17 de marzo de 2024 - 5º domingo de Cuaresma "B
Jer 31:31-34; Heb 5:7-9; Jn 12:20-33
Homilía
El texto de Jeremías que hemos escuchado en la primera lectura de la misa es uno de los más bellos de la Biblia sobre la conversión. En primer lugar, describe la conversión no como un simple cambio de comportamiento, o como la sustitución de un "ego" por otro "ego", sino como un profundo cambio de corazón. Y por este cambio de corazón se entiende no sólo un corazón más puro, un corazón que desea cosas más bellas, sino un corazón que está tan profundamente imbuido del Espíritu de Dios que desea espontáneamente todo lo que Dios mismo desea. "Pondré mi Ley en lo más profundo de ellos; la escribiré en sus corazones... Ya no tendrán que enseñar a cada uno su compañero... Porque todos me conocerán, desde el más pequeño hasta el más grande".
Se trata de una obediencia "radical" a Dios. Radical, ya que es una obediencia desde la misma raíz (radix) de nuestro ser.
Pero, ¿cómo consigue Dios este cambio? ¿Cómo nos enseña su ley? ¿Cómo aprendemos a obedecer? -- No hay otro camino que el que Cristo nos enseñó; el que Él mismo utilizó.
La Carta a los Hebreos nos habla de sus oraciones "con un fuerte grito y con lágrimas", y añade que "aprendió la obediencia con los sufrimientos de su pasión". ¿No hemos experimentado todos que las cosas más importantes de la vida se aprenden con el sufrimiento mucho más que con toda una vida de estudios? El texto añade también que Cristo se ha convertido en fuente de salvación para todos los que le obedecen. Por eso, estamos llamados a obedecerle, como él mismo obedeció al Padre, de la misma manera radical, es decir, mediante una entrega radical de todo nuestro ser en sus manos. ¿Y cómo podemos aprender la obediencia si no es como Él mismo lo hizo, es decir, a través del sufrimiento?
Por eso nos dice en el Evangelio: "Si el grano de trigo cae en la tierra y no muere, queda solo; pero si muere, da mucho fruto.
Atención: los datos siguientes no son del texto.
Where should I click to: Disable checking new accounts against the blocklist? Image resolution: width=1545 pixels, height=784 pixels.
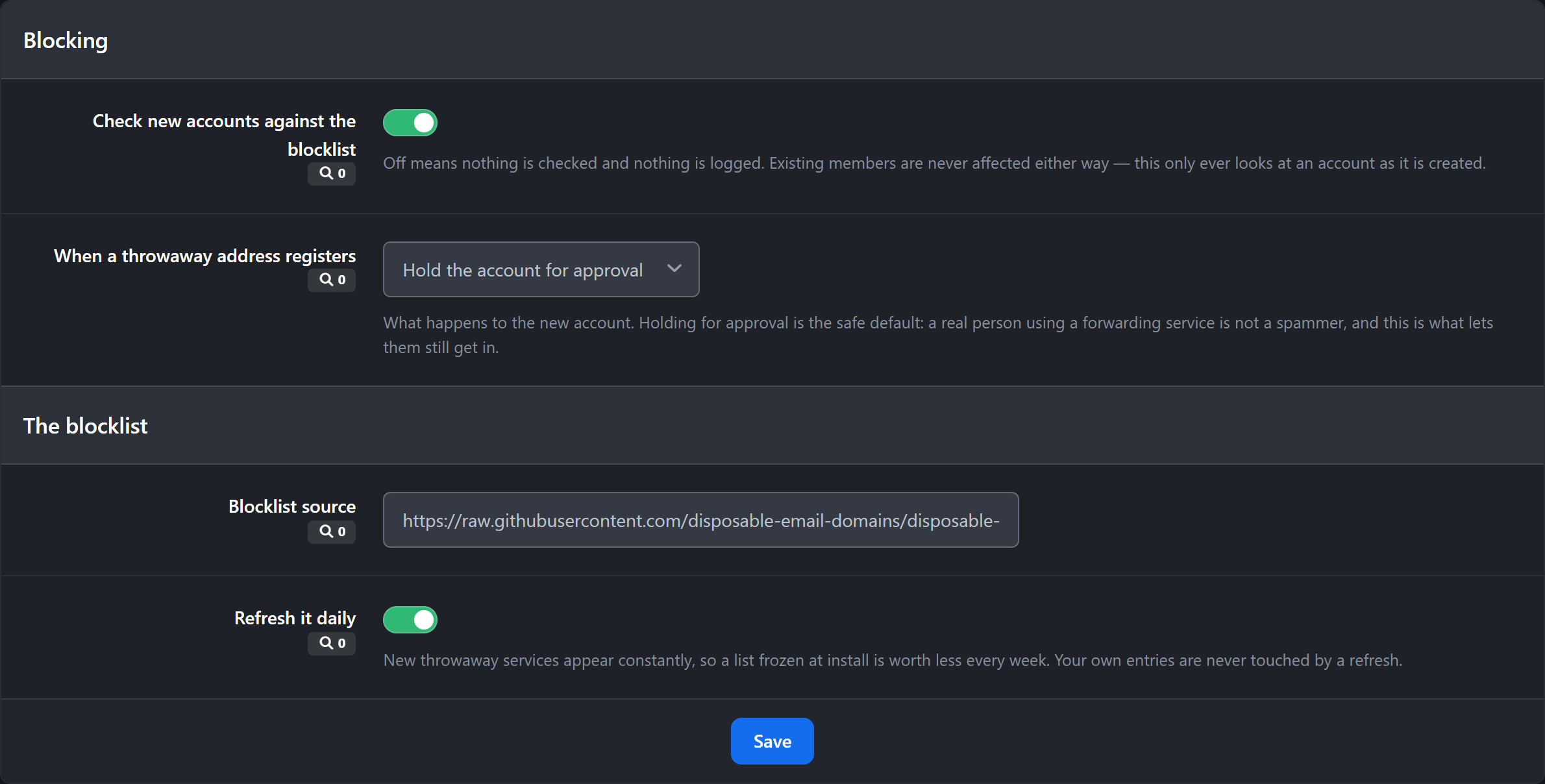(x=410, y=123)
El que ama su vida la pierde; el que la pierde en este mundo la guarda para la vida eterna".
¿Qué significa esta enigmática frase que encontramos varias veces en el Evangelio (en formas ligeramente diferentes): "el que ama su vida la pierde; el que pierde su vida en este mundo la salva para la vida eterna"? Salvar la vida significa aferrarse a ella, aferrarse a ella por miedo a la muerte. Perder la vida significa dejar ir, desprenderse, aceptar morir. La paradoja es que el que teme la muerte ya está muerto; mientras que el que ya no tiene miedo a la muerte ya ha empezado a vivir en plenitud.
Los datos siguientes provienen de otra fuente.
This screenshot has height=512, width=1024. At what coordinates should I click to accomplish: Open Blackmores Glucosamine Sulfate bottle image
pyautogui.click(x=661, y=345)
Pero, ¿por qué debería alguien estar dispuesto a sufrir y morir? ¿Tiene esto sentido? La palabra clave aquí es "compasión" (sufrir con). Lo que Jesús estaba decidido a destruir era el sufrimiento y la muerte: el sufrimiento de los pobres y oprimidos, el sufrimiento de los enfermos, el sufrimiento y la muerte de todas las víctimas de la injusticia. La única manera de destruir el sufrimiento es renunciar a todos los valores de este siglo... y sufrir las consecuencias. Sólo la aceptación del sufrimiento puede superar el sufrimiento en el mundo. La compasión puede destruir el sufrimiento sufriendo con los que sufren y en su nombre. La simpatía por los pobres que no está dispuesta a compartir su sufrimiento es una emoción estéril. No se puede participar en las bendiciones de los pobres sin estar dispuesto a compartir sus sufrimientos. Lo mismo puede decirse de la muerte.
Esto es precisamente lo que Jesús hizo por nosotros. Esto es lo que recordaremos en las próximas semanas. Saquemos de la Eucaristía la fuerza para seguir sus pasos.